Could you transcribe each entry below exactly, minus the images?

Stored data:
=== Begin Enclosure ===

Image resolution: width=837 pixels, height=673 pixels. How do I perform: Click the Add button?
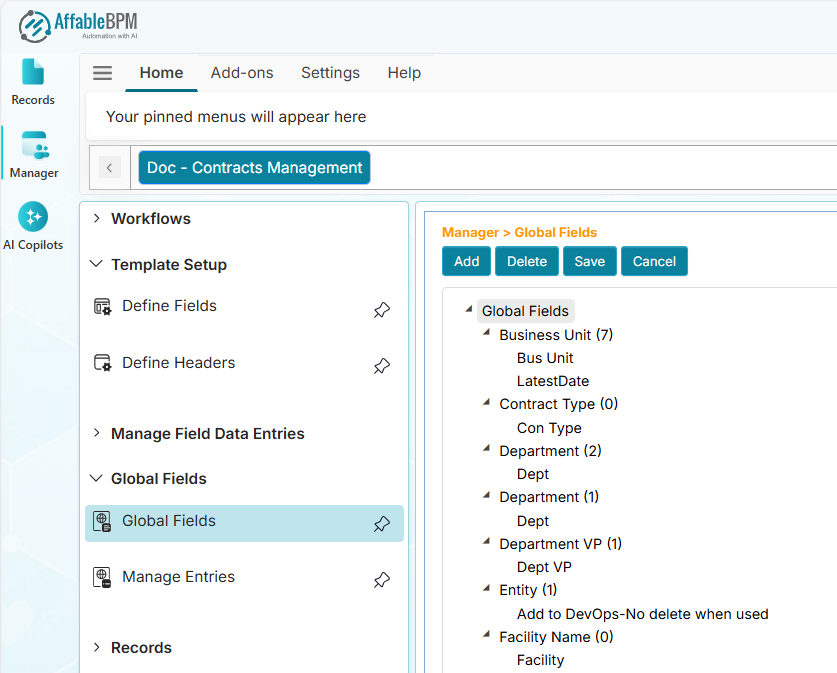(466, 261)
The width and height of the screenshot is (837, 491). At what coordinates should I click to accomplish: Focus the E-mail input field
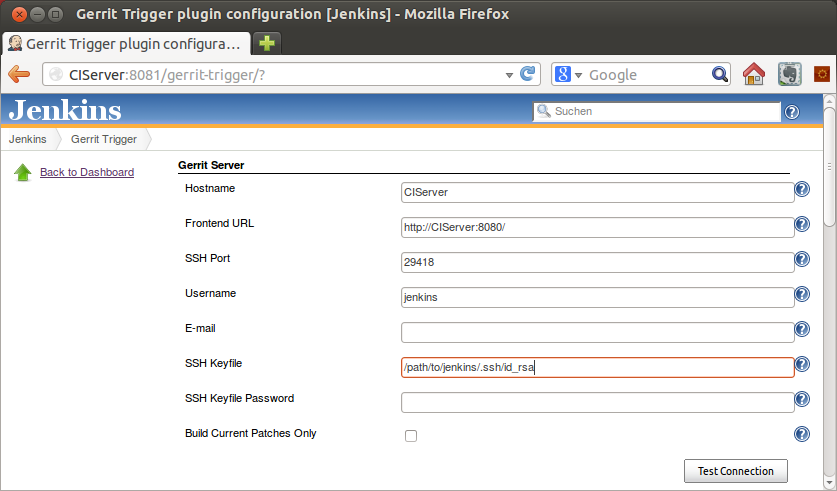click(x=597, y=332)
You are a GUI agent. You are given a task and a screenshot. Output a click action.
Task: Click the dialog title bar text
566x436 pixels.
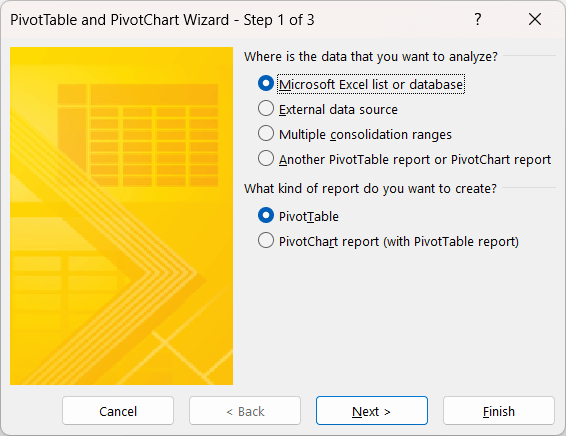pyautogui.click(x=162, y=20)
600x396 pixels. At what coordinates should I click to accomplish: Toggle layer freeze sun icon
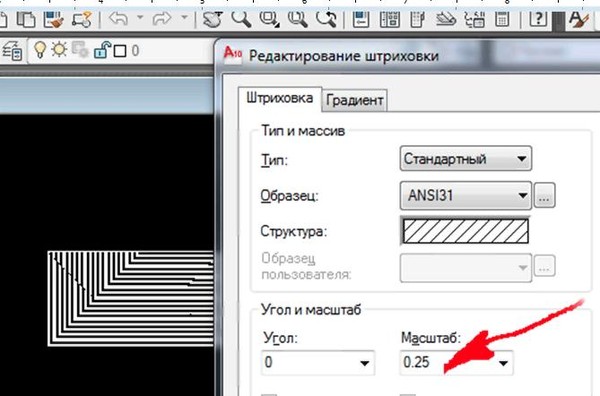coord(59,50)
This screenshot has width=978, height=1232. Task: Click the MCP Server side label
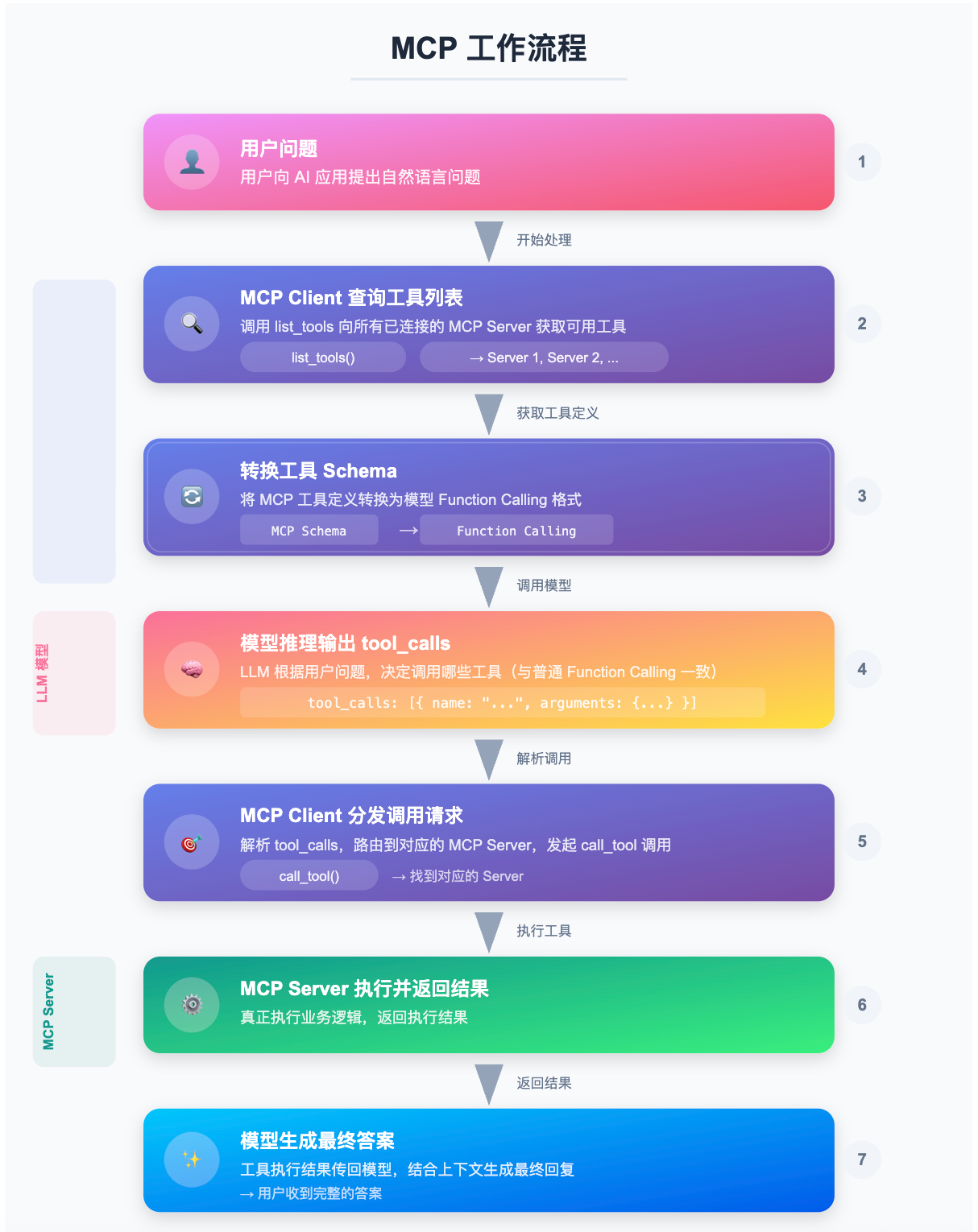click(x=49, y=1011)
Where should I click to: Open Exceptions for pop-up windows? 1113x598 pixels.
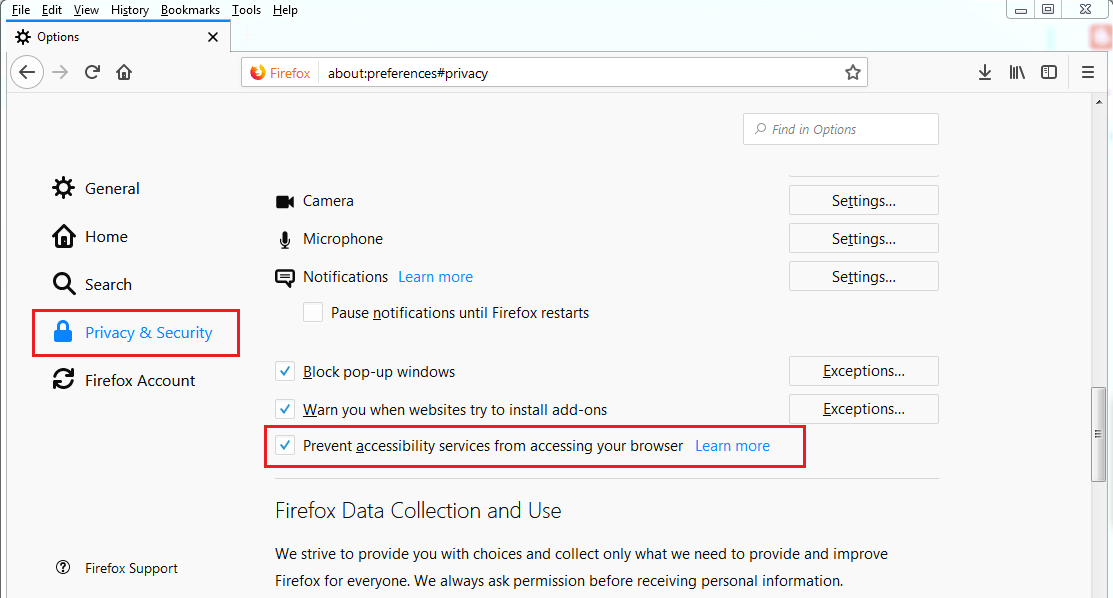pos(863,371)
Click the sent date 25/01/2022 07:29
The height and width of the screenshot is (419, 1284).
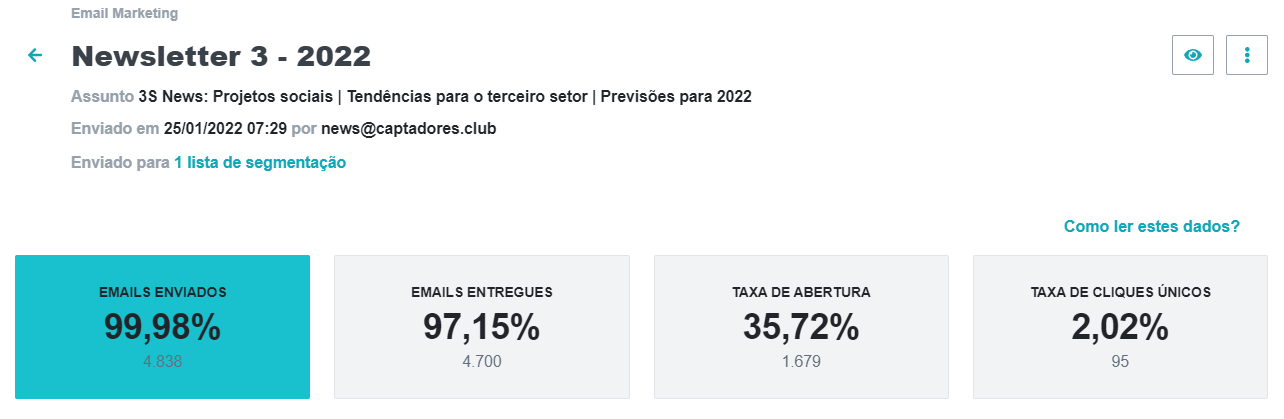[225, 129]
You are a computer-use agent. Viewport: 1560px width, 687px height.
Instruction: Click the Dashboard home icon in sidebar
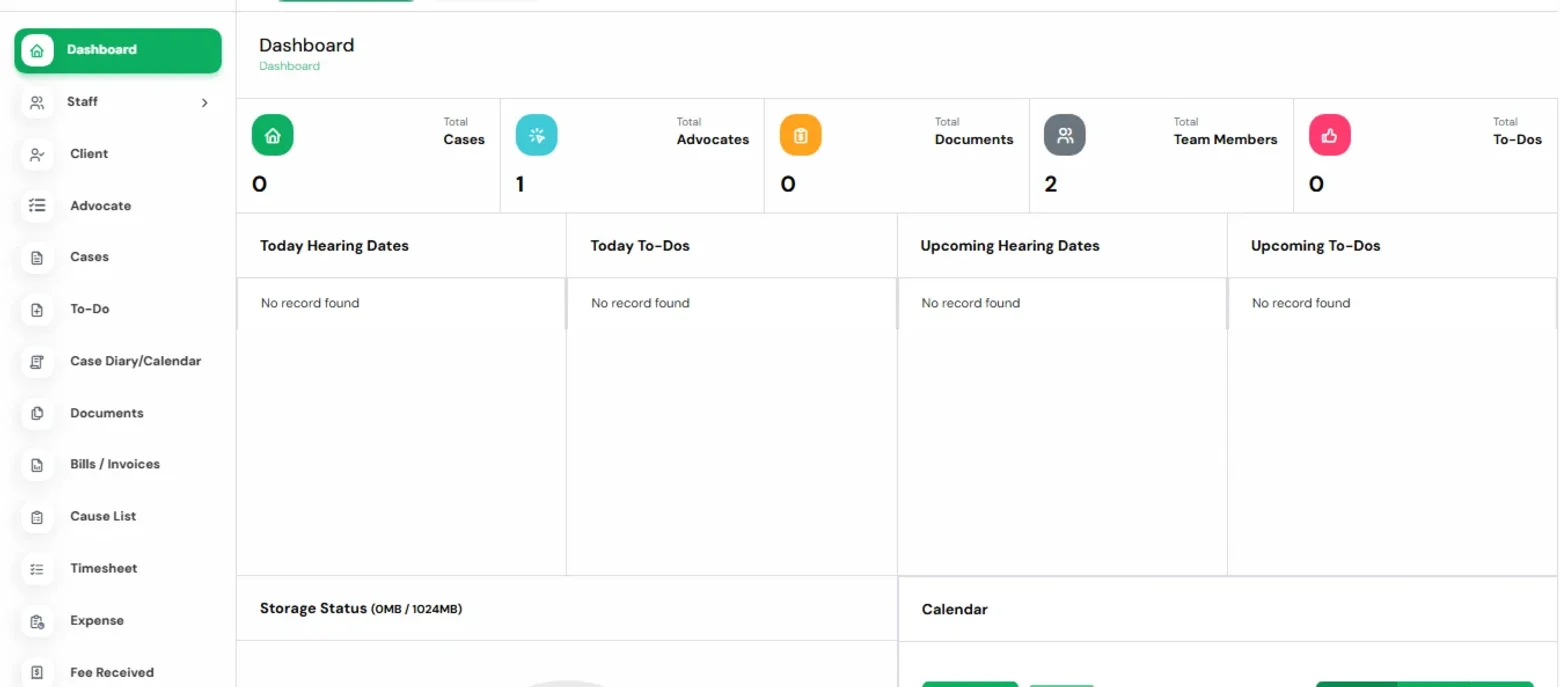(x=37, y=50)
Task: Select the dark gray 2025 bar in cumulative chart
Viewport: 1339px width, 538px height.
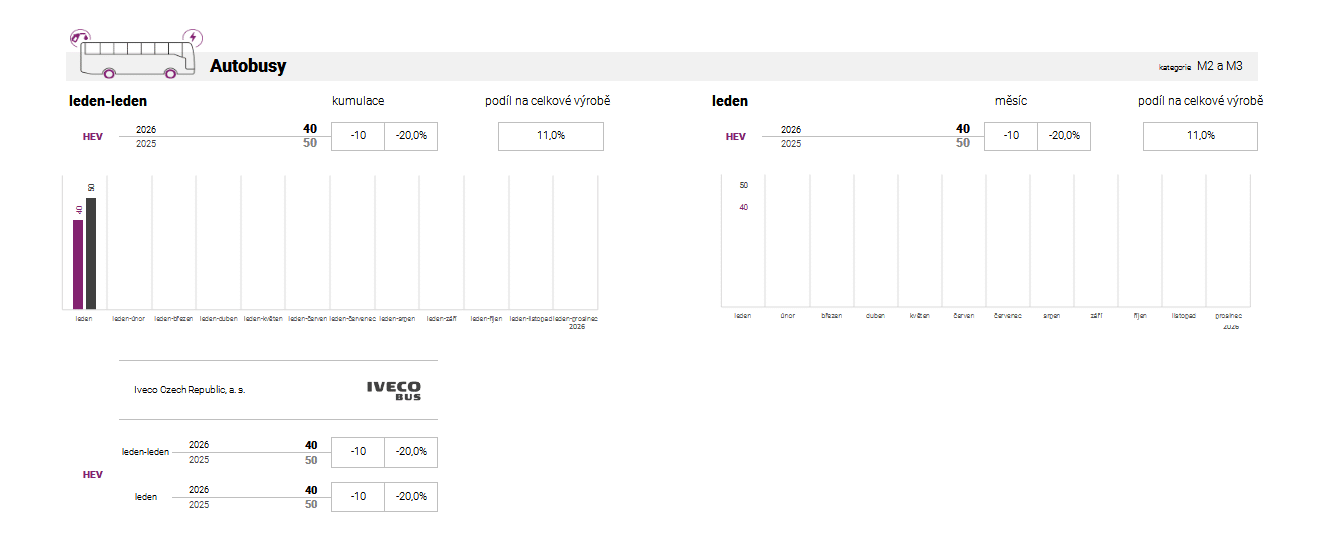Action: click(x=91, y=253)
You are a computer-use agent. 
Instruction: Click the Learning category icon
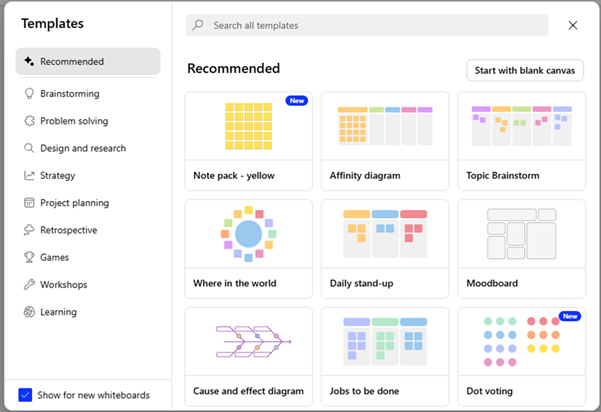pos(30,312)
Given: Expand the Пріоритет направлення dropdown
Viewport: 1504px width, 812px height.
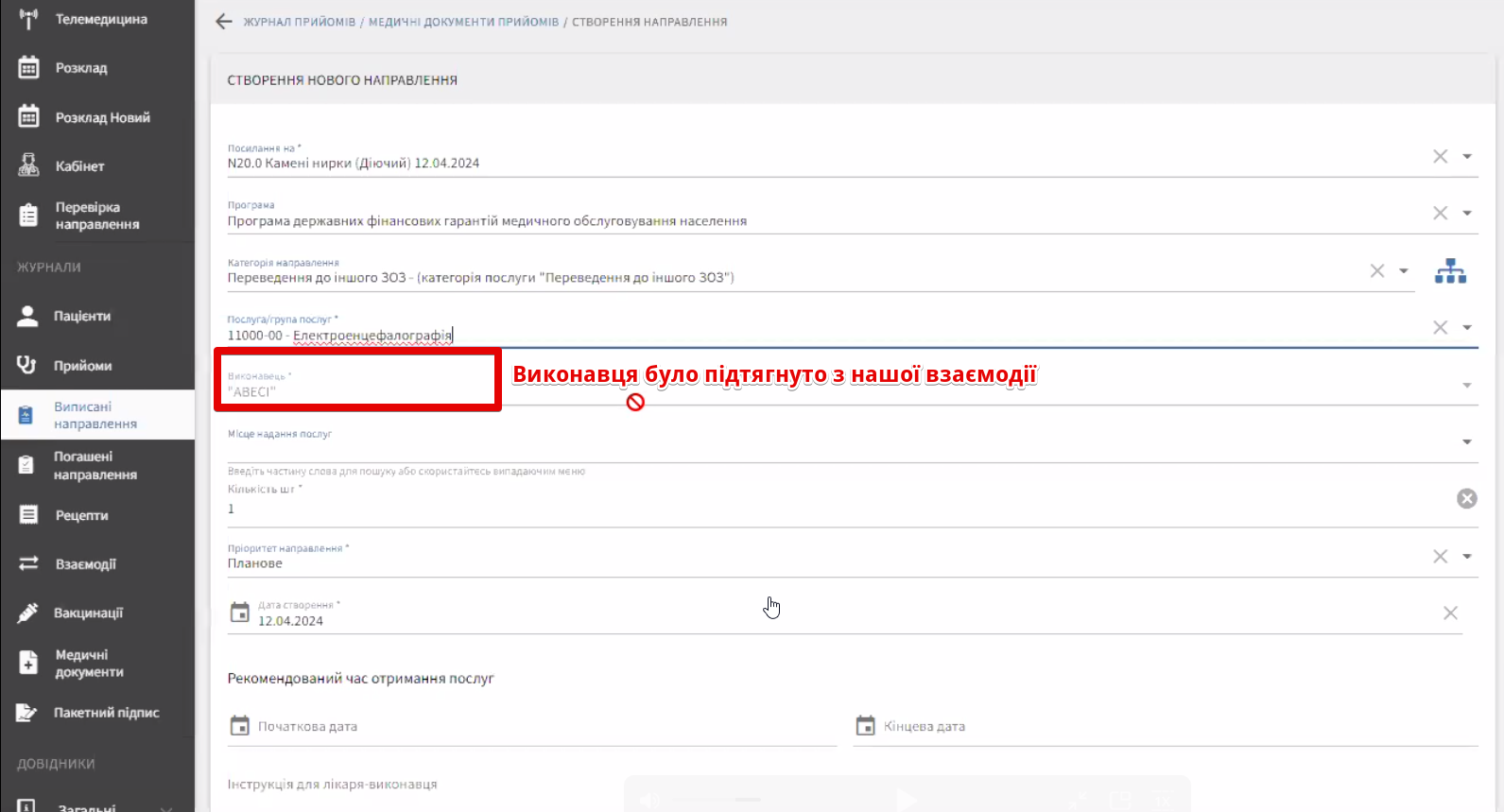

=== End Enclosure ===

## Solution to this problem
Image resolution: width=837 pixels, height=673 pixels. How do I perform: Click the Add button?
(466, 261)
The width and height of the screenshot is (837, 491). At what coordinates should I click to accomplish: Focus the E-mail input field
click(x=597, y=332)
You are a GUI agent. You are given a task and a screenshot. Output a click action.
Task: Click the dialog title bar text
566x436 pixels.
pyautogui.click(x=162, y=20)
600x396 pixels. At what coordinates should I click to accomplish: Toggle layer freeze sun icon
coord(59,50)
This screenshot has width=978, height=1232. Task: Click the MCP Server side label
click(x=49, y=1011)
Where should I click to: Open Exceptions for pop-up windows? 1113x598 pixels.
pos(863,371)
Click the sent date 25/01/2022 07:29
The height and width of the screenshot is (419, 1284).
[225, 129]
You are a computer-use agent. Viewport: 1560px width, 687px height.
Instruction: Click the Dashboard home icon in sidebar
(x=37, y=50)
Task: Select the dark gray 2025 bar in cumulative chart
Viewport: 1339px width, 538px height.
Action: click(x=91, y=253)
You are a computer-use agent. 
Instruction: Click the Learning category icon
pos(30,312)
Given: Expand the Пріоритет направлення dropdown
Viewport: 1504px width, 812px height.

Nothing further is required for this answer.